Fair-play sieht anders aus: Ist dies im Sinne der Kundenorientierung?

Viele Verlage jammern ja gerne über Google und den fliehenden Kunden. Nur wenn man sich mal eine Autorenvereinbarung durchliest, dann sträuben sich einem die Haare. Versicherungsverträge sind nur unmerklich schlimmer.

Der Autor schreibt ein Kapitel für ein Buch. Und was macht der Verlag? Er sichert sich das Recht, damit zu machen, was er will.

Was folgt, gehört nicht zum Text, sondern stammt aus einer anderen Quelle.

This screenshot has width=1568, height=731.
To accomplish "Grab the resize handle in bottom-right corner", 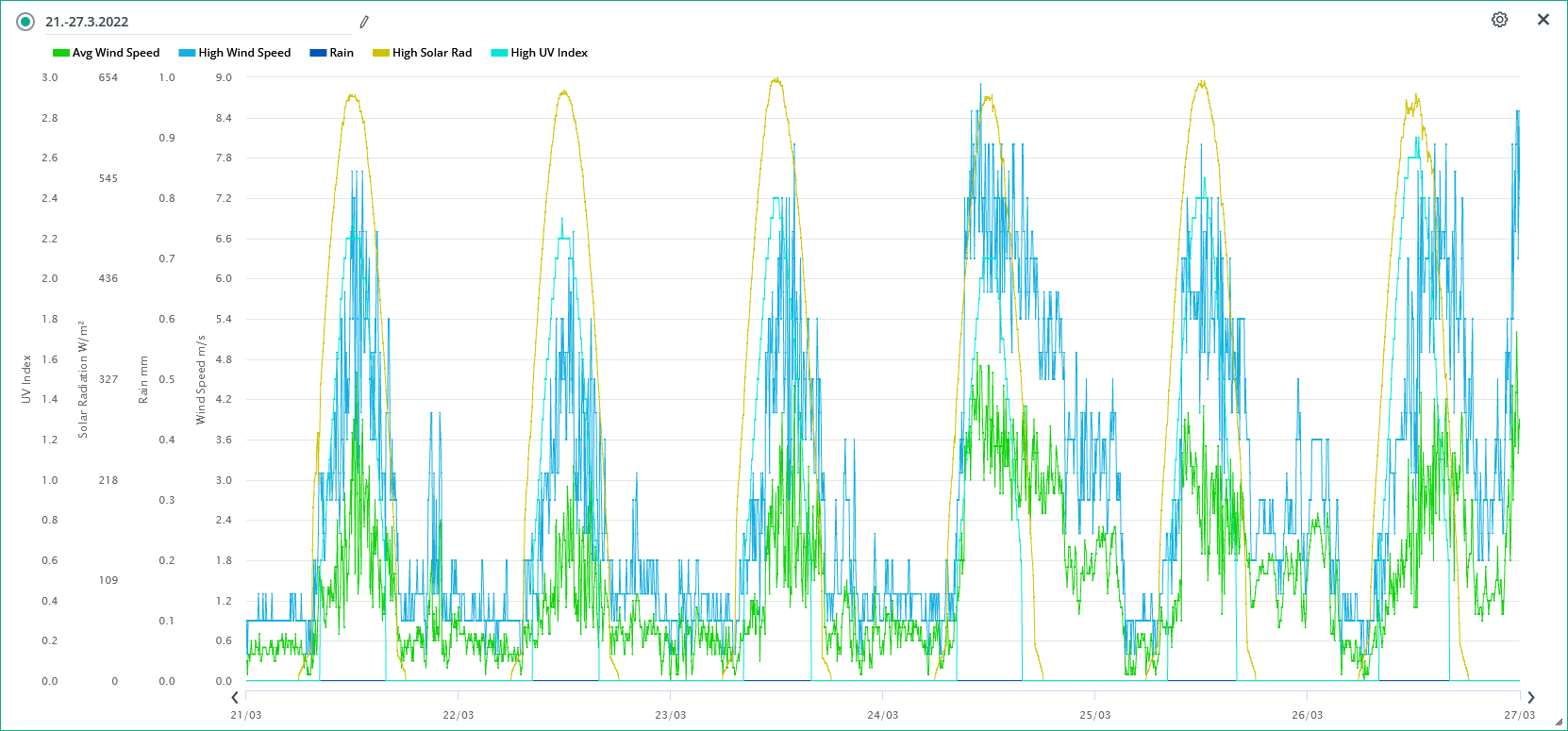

Hier ein Auszug einer Autoren-Einverständniserklärung:

Der Verlag ist berechtigt, den Beitrag in allen bekannten und unbekannten Nutzungsarten und in allen Ausgaben, Auflagen und Versionen in allen Sprachen, vollständig oder in Teilen einzeln oder zusammen mit anderen Werken auszuwerten, …

Den Rest erspare ich Ihnen lieber.

Am schönsten ist doch der Satzteil „…und unbekannten Nutzungsarten …“. Das ist der Blankoscheck schlechthin.

Fair-Play im Sinne der Kundenorientierung sieht anders aus. Bei mir steht handschriftlich hinzugefügt drin:
Veröffentlichungen außerhalb dieses Buches müssen vorher um Erlaubnis gefragt werden.

Sonst „geht das ja  mal gar nicht“, wie sich der Volkeszorn derzeit gerne ausgedrückt.